═══ Supplied data ═══

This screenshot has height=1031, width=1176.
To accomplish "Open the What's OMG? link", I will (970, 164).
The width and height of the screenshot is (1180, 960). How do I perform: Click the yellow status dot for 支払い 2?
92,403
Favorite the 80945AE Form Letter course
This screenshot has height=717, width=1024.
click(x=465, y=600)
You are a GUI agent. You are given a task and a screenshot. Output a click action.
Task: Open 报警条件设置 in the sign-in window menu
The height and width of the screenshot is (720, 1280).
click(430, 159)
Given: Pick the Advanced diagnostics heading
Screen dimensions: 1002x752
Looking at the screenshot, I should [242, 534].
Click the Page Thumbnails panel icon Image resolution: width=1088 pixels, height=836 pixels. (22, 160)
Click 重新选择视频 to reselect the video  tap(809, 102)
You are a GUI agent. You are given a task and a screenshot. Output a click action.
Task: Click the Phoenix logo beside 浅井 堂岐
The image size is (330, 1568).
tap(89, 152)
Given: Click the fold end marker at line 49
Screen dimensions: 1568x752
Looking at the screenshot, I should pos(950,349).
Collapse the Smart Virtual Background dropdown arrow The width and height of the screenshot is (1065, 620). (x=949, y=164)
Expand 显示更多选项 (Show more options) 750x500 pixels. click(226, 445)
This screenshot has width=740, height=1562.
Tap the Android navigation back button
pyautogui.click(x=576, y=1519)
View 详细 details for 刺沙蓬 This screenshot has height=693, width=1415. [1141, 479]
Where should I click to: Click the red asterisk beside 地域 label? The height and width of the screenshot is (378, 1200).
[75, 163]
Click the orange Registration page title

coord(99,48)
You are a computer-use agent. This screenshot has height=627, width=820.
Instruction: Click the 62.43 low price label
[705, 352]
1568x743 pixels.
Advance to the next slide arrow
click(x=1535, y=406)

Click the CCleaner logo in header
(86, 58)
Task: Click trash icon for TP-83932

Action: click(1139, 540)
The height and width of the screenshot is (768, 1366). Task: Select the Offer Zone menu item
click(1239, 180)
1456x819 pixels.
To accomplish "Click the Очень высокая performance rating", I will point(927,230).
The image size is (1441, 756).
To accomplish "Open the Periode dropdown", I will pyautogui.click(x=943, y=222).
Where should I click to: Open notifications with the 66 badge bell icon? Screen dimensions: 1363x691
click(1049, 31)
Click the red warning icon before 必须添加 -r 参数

═══

Exercise prompt: Rescale the items from the line containing "The image size is (1441, 756)." up to and including the last line of the items. Reproduce every line, requests included, but multiply each coordinate in the answers by 2.05 and round it to a whole number, rounding halves up.

Reply:
The image size is (1441, 756).
To accomplish "Open the Periode dropdown", I will pyautogui.click(x=1933, y=455).
Where should I click to: Open notifications with the 66 badge bell icon? Screen dimensions: 1363x691
click(2150, 64)
Click the red warning icon before 必须添加 -r 参数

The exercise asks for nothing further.